Work task ::
Every line in the data below that has the word "with" should be returned.

Study material ::
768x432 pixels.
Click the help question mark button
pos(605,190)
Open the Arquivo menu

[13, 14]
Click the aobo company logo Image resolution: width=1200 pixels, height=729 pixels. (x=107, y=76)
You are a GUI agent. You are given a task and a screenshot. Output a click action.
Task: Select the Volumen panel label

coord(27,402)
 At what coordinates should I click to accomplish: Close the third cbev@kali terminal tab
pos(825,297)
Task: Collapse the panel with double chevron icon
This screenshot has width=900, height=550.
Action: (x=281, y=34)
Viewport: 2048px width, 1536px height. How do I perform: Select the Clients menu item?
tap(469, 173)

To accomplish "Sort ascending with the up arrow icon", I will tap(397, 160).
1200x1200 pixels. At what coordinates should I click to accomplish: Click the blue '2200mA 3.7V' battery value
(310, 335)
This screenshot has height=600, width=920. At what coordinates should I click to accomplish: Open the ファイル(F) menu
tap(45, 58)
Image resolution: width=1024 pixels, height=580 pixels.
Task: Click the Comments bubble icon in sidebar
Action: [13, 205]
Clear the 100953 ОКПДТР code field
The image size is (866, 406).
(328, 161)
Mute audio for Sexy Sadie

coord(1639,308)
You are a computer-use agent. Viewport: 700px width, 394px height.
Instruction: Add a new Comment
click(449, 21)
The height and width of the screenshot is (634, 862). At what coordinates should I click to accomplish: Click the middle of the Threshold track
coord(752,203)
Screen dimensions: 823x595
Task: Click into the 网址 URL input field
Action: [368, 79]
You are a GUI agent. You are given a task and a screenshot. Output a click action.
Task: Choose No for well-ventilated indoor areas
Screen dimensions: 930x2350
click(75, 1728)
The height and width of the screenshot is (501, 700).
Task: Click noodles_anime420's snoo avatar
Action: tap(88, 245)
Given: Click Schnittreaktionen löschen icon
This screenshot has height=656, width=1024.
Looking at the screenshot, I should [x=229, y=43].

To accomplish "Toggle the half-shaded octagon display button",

Output ::
Task: Collapse the panel with double chevron icon
To accomplish "Sort ascending with the up arrow icon", I will tap(397, 160).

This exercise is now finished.